It’s Day 10! We are a third of the way through our Ready for Kindergarten: 30 Days of Activities, Ideas, and Learning Fun series! I hope you’ve been enjoying some of the ideas and activities with your child this summer. Kindergartners are joyful and eager learners – so ready to explore and play!
Today’s post focuses on your child’s concepts about print. When I was teaching kindergarten, we gave an assessment called CAP (concepts about print) to our students several times throughout the year.
With varying degrees of experience with read-alouds, bedtime stories, shared reading experiences, and solo time with books, children begin school with different ideas about the conventions we use to convey meaning in print.
Kindergarten students need to develop an understanding of how print works.
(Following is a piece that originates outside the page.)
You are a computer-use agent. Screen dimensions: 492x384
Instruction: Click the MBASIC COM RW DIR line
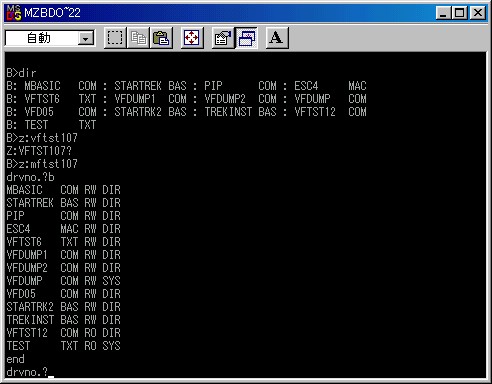pos(63,190)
These foundational literary understandings are sort of like the building blocks of reading. Children need to demonstrate an understanding of the of the following things:
*I have highlighted the understandings that gave my students the most difficulty.
- Where is the front of the book?
- Which way do we read a book? (Ie- front to back, first page to last page, etc.)
- Understands where to begin reading a story (Say, “Open the book to where we begin reading the story.”)
- When you come to the last word on a page, ask, “Where do I continue reading?” and see if they go to the next page.
- Your child should understand a “print sweep.” This means that they should know that after reading one line of text on a page, that they go to the second line of text to continue reading.
- Which ways is the text read? (from left to right, top to bottom)
- Say, “Show me where to begin reading.” Your child should be able to point to the first word on the page. Ask “Where do I read next?” and see if they point to the next word, or if they skip to the next page.
Print Contains Meaning
- Letters form words.
- Words form sentences.
- Words and sentences convey meaning.
- Can differentiate between the illustrations and the text (“Show me the pictures. Show me the words.”)
- Your child should have a “one to one correspondence” understanding of print. This means that he/she should understand that each word on the page represents one spoken word. Ask your child to point to each word as you read. (For those that can’t read, they should still be able to move their finger each time a new word is read aloud.)
Difference Between a Letter and a Word
- “Show me one letter.”
- “Show me one word.”
- “Show me the first letter in a word.”
- “Show me the last letter in a word.”
Your child should have an understanding of the following terms:
One way to help your child develop understandings about print is to speak aloud while reading to them. This may feel silly or unnatural at first, but it is very important. Simply talk about what you’re doing. “I’m going to turn to the first page in this book. I’m starting at the top of the page. See this word (as you point), or “I see a letter “t” in this word. Can you find that letter? This mark is a period. Just talk and read!!! Read until your tongue is tired!
The single most important thing you can do to help your child develop these understandings is to read to them. Read. Read. Read. It is imperative that students read and/or are read to for a minimum of 20 minutes EVERY day.
I could ALWAYS tell which of my students had families that embraced reading. Make it a goal to read even 2 or 3 picture books to your child daily. Ask some of these questions as you read, checking for understanding, and building understanding where there is none. You are helping grow a lover of books and stories into a life-long lover of literacy and learning. Reading matters!